- TASK GOAL
Return each line in the records below that contains the word "height".

- DATA EXCERPTS

* Begin *

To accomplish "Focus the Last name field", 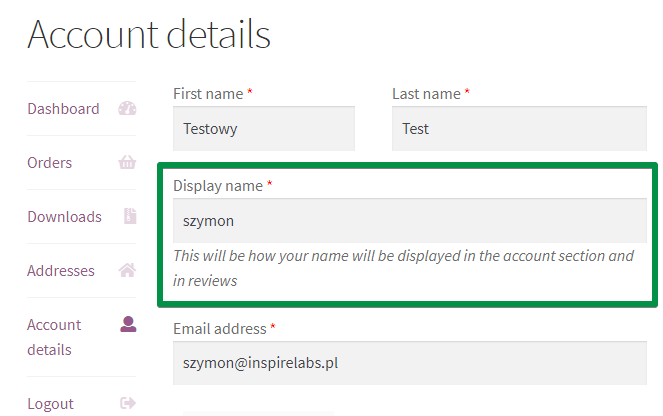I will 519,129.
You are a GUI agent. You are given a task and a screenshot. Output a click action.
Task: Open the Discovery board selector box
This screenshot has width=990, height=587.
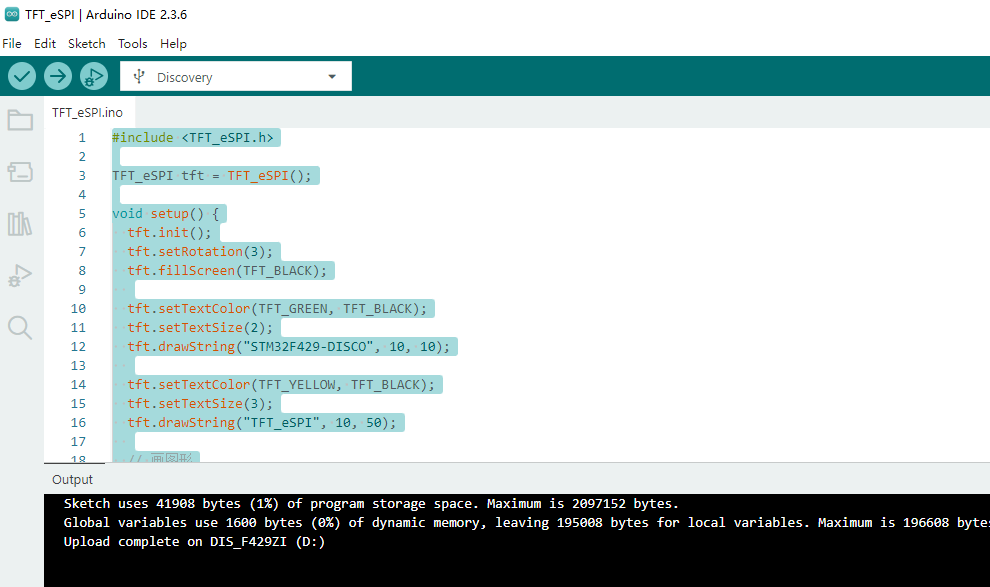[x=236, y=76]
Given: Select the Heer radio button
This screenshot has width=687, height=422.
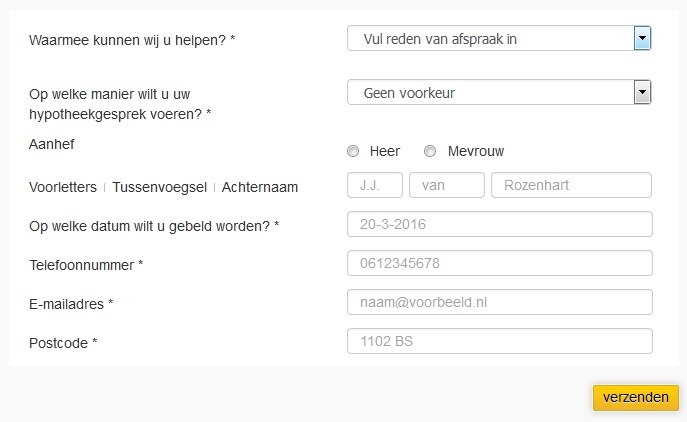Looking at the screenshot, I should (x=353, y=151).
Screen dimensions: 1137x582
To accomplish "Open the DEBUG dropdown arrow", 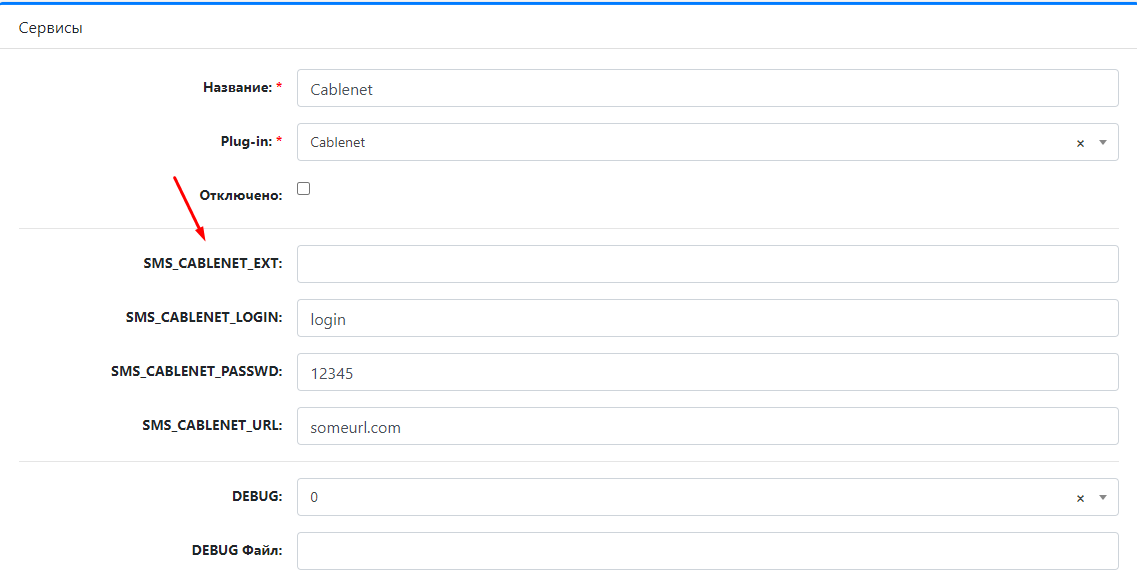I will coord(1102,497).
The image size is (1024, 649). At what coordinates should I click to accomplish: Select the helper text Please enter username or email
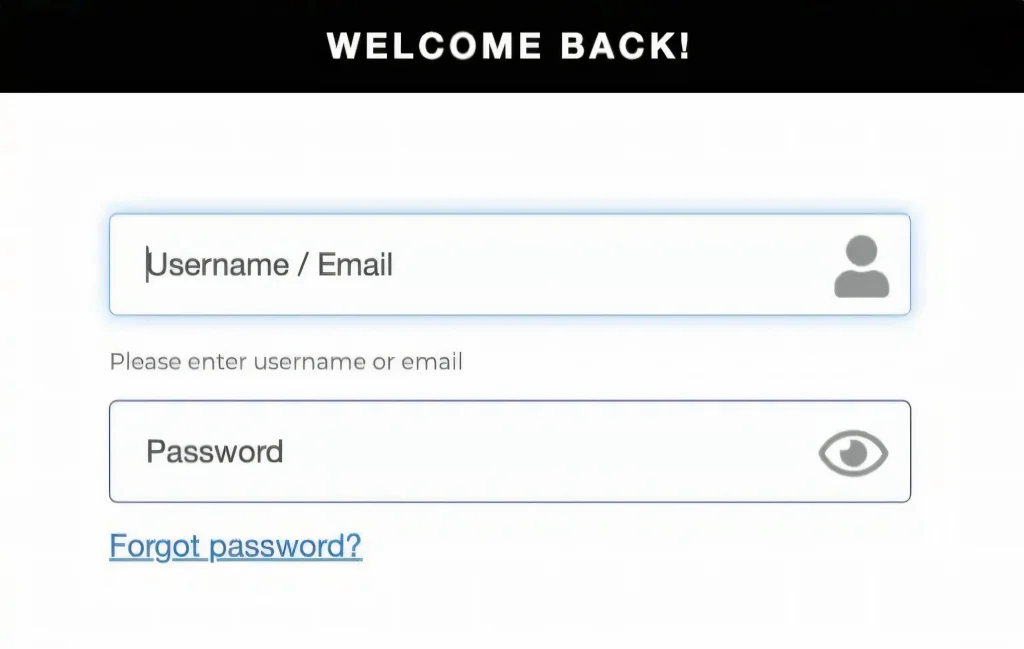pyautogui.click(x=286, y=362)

* End *
* Begin *

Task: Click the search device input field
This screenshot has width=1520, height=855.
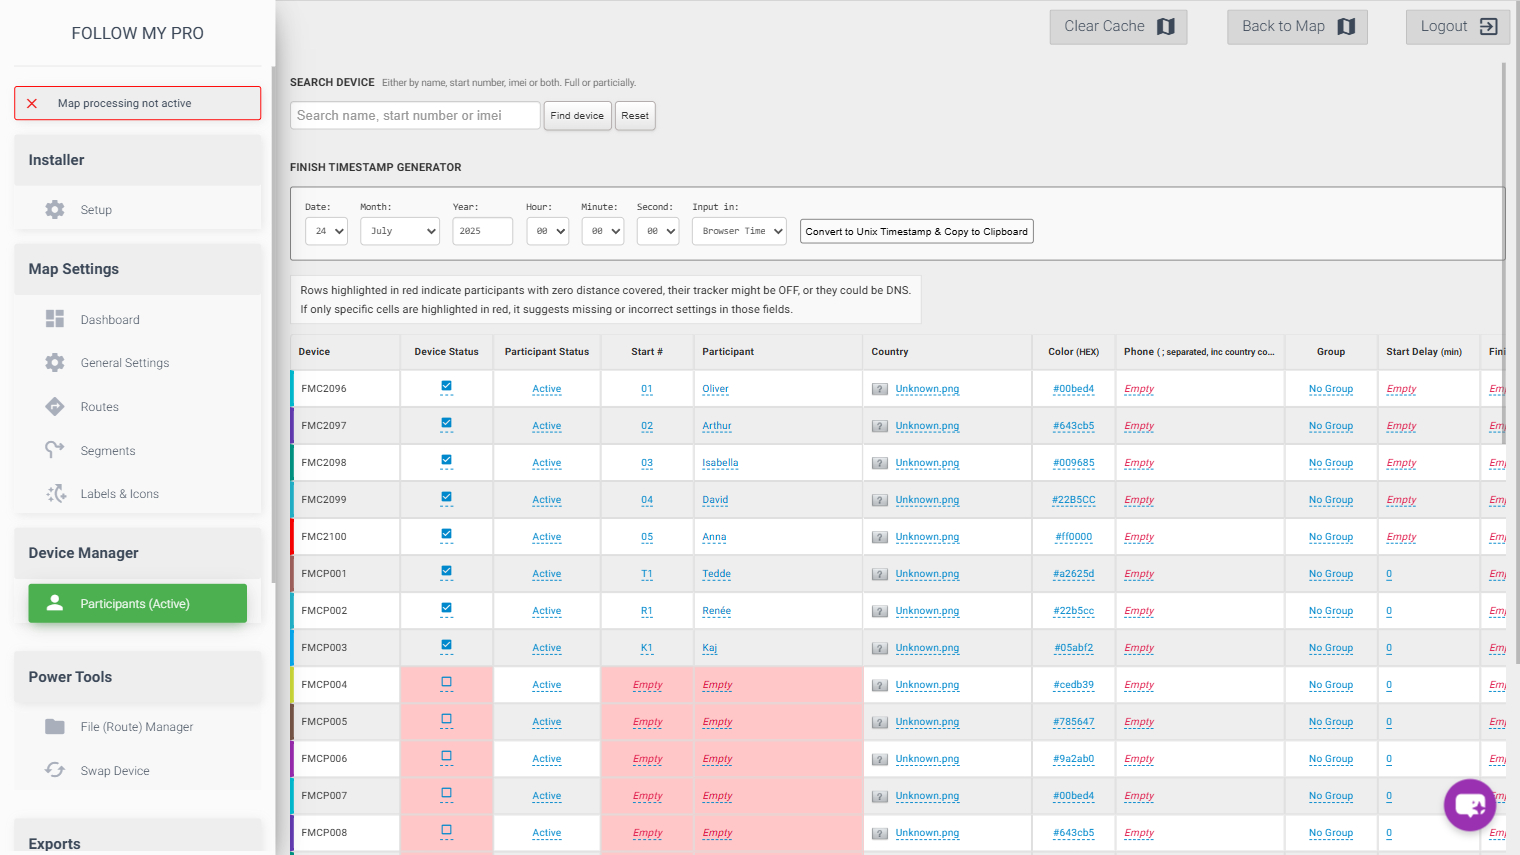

* End *

- ANSWER FOR THE TASK
This screenshot has width=990, height=587.
This screenshot has width=687, height=422.
This screenshot has width=1520, height=855.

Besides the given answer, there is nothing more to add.